Competitive industries and the telecom sector
The classical definition of competitive price are those where price equal cost. The thought being, if a producer pushes their price above this line, they will not be able to capture customers, and if they lower their prices, they will not be able to cover their cost. We often think of cost as the money one spend to produce an item, but it includes more; there is there also the cost of managing the firm, and importantly it includes the minimum level of profit the firm must return to be attractive to investors and thus have capital inflows.
Honesty is often in short supply is Washington, but earlier this month, two telecom investment advisers who spoke on a panel at the Pheonix Center’s Annual Telecoms Symposium. In the recently posted video, Michael Rollins, Managing Director of Citi Investment Research and Analysis, and Chris Gleason from Alyeska Investment Group, articulate from an investors perspective some of the features of the telecom market, the most important of which is the historically low return on investment and the similarly low revenue growth.
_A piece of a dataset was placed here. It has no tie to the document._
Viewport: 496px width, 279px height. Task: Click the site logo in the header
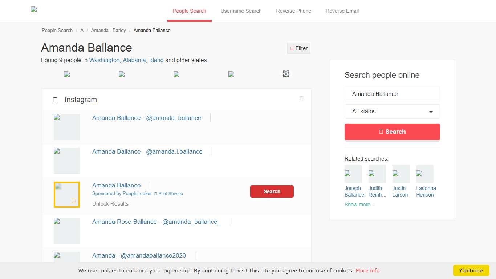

Rollins explained,
The return on gross invested capital is not very strong on an industry perspective. I think the biggest issue and challenge for the industry if we look at it in total is revenue growth, or lack thereof… If you look at telecom revenue growth, [Citi’s] estimation of the last nine years is an average industry revenue growth rate per year of about 1.8 percent. Over that period of time, nominal GDP is growing around 4 percent.
Rollins is suggesting exactly that which neoclassical economics offers up as evidence for competition. Revenue is at the level to attract capital, but comparative to other industries, low. A couple of headwinds are holding the industry back. Regime uncertainty is at the top of the list of issues. Without a spectrum bill and a pro-growth plan forward, investors are rightly taking to the sidelines. Then there is the issue of product substitution. To consumers, VOIP has become functionally equivalent to wireless phone, and so they are using both to make calls. Similarly, broadband data over the spectrum serves many of the same uses as boadband over the line, and thus the two have come into direct competition. All of this is to say that investors in telecom are citing as problems the exact same issues that we often describe of the industry, which seem to fall unto deaf ears at the agencies.
There are many other factors that go into competition analysis, but combined with the FCC’s admission in the Wireless Competition Report that prices are falling with a steady advancement in quality, the industry looks to be intensely competitive.
Clearly, the utility for customers is growing faster than 2 percent per year, but carriers have yet to capture it. It is, as Gleason noted, unsustainable in the long term, “We will probably face over the next ten years, a massive realignment in terms of business models as people try to address this [problem].”
It has often been said that if you want to know the weather, you should go outside. I would implore the FTC, FCC and DOJ to talk to some investors before they decide to proffer on this industry.